Objective: Give the lines of the listing below as a numbered list, leaving out any blank lines.

───

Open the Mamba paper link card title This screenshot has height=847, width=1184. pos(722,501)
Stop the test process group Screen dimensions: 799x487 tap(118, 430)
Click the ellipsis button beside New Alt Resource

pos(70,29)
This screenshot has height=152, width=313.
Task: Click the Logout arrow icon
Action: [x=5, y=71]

───

Output for this exercise:
1. Open the Mamba paper link card title This screenshot has height=847, width=1184. pos(722,501)
2. Stop the test process group Screen dimensions: 799x487 tap(118, 430)
3. Click the ellipsis button beside New Alt Resource
4. pos(70,29)
5. This screenshot has height=152, width=313.
6. Task: Click the Logout arrow icon
7. Action: [x=5, y=71]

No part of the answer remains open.